MTN South Africa said it was spending nearly nothing to advertise on traditional media such as television and radio, compared with R300-million last year.

“It's a sin how much we've been spending on above-the-line advertising if you measure the kind of response that we are getting,” Larry Annetts, chief marketing officer for MTN's second-biggest market, told Reuters.

Four in five of MTN's 26.7 million South African subscribers are pre-paid users of mobile voice and data services, and they often send messages to the provider to inquire about their credit balances. MTN now responds with the amount and with an additional line that offers other targeted services.

Customers can now top up their credit with bundles not available on the shelf, because MTN sees how much they have in their mobile wallet and provides them with tailor-made offers.

Annetts said the company promoted a ringback tone of a popular South Africa song using traditional ads for two weeks and received 2 000 downloads.

The number jumped to 1.65 million when it experimented with the new form of advertising over a similar period. In future, it plans to tempt users with songs from its music app that depend on the kind of tunes they already have in their albums.

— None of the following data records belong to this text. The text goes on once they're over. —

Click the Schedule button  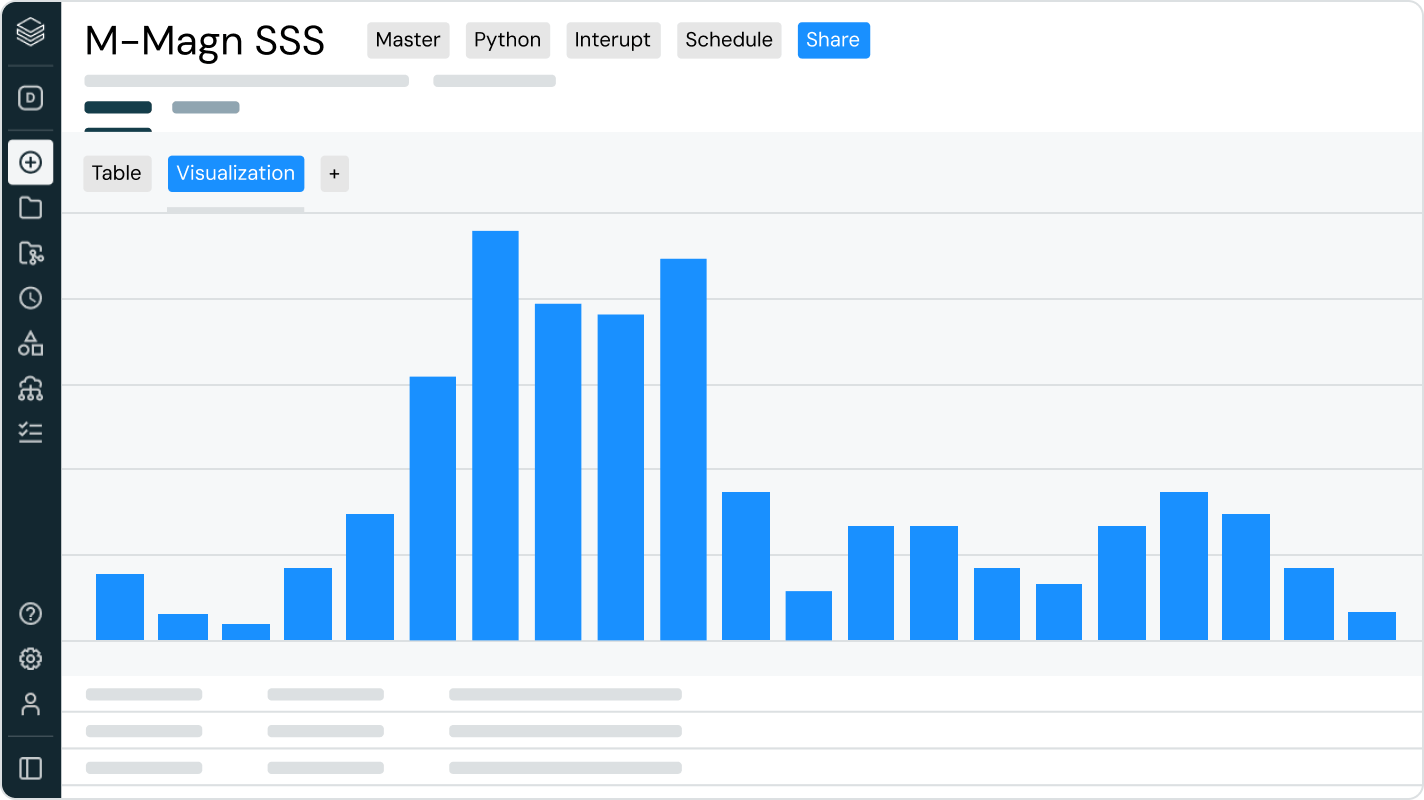[x=729, y=40]
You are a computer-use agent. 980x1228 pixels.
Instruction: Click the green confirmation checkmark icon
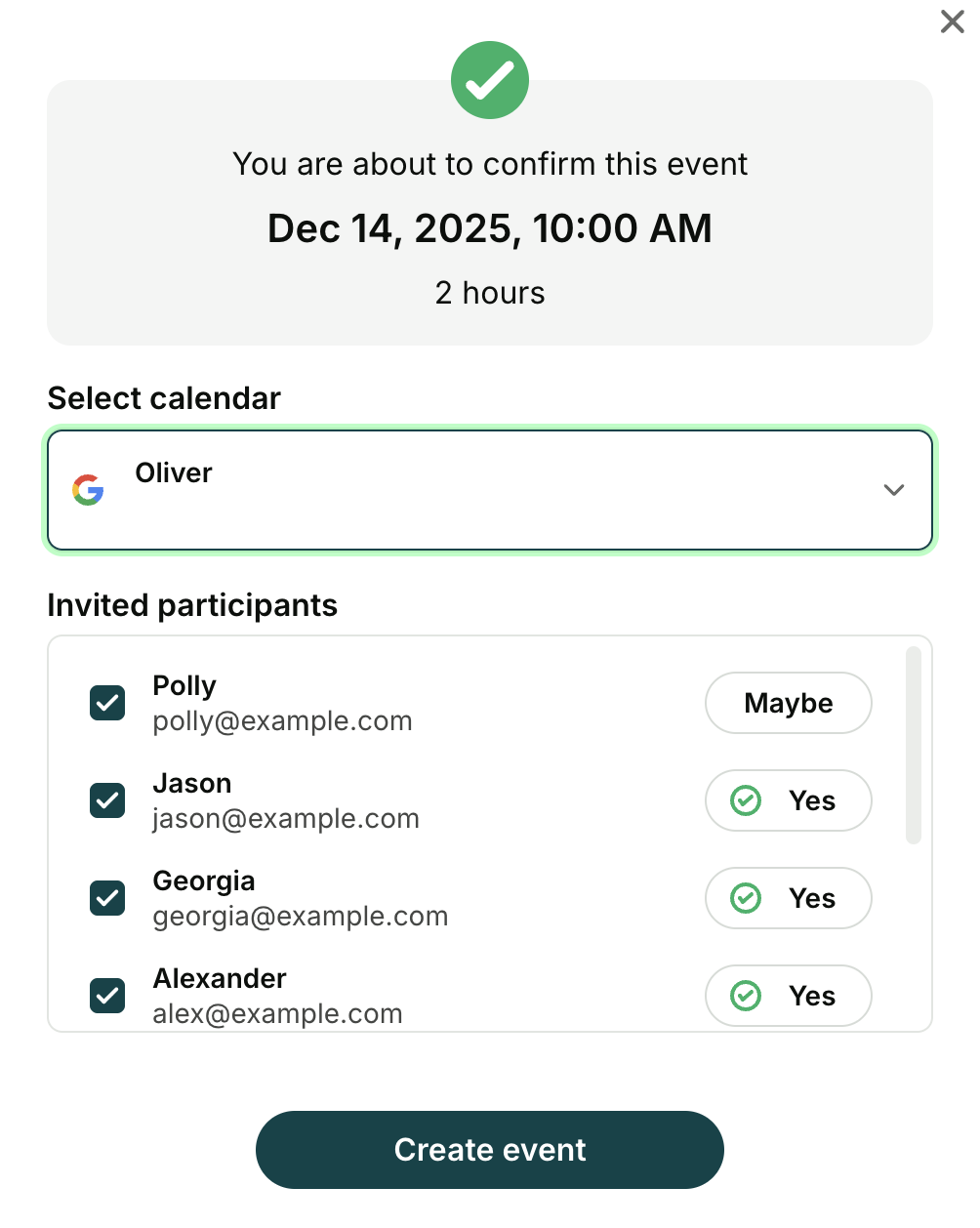click(x=490, y=80)
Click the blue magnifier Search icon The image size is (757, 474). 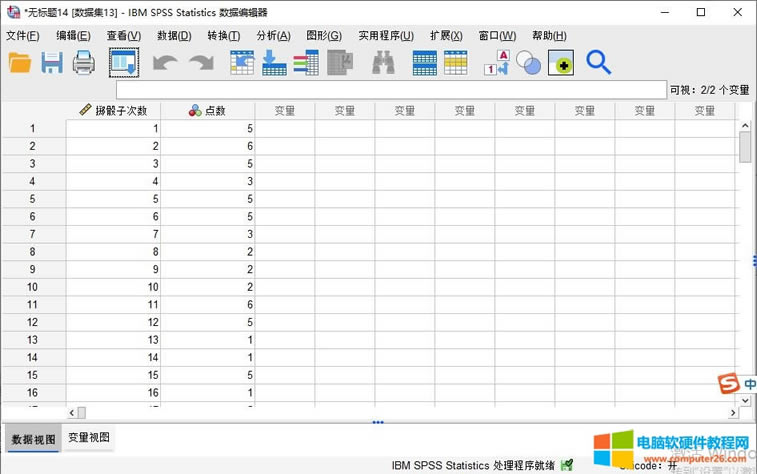click(598, 63)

The MTN Group, which has operations in nearly two dozen countries in Africa and the Middle East, on Thursday reported a two percent growth in total users in the three months to end-September, bringing its customer base to 219 million users.

It slashed its forecast for Nigerian subscriber growth, however, sending its shares sliding.

Data revenue across the group rose 34 percent so far this year, contributing nearly 18 percent of total revenue.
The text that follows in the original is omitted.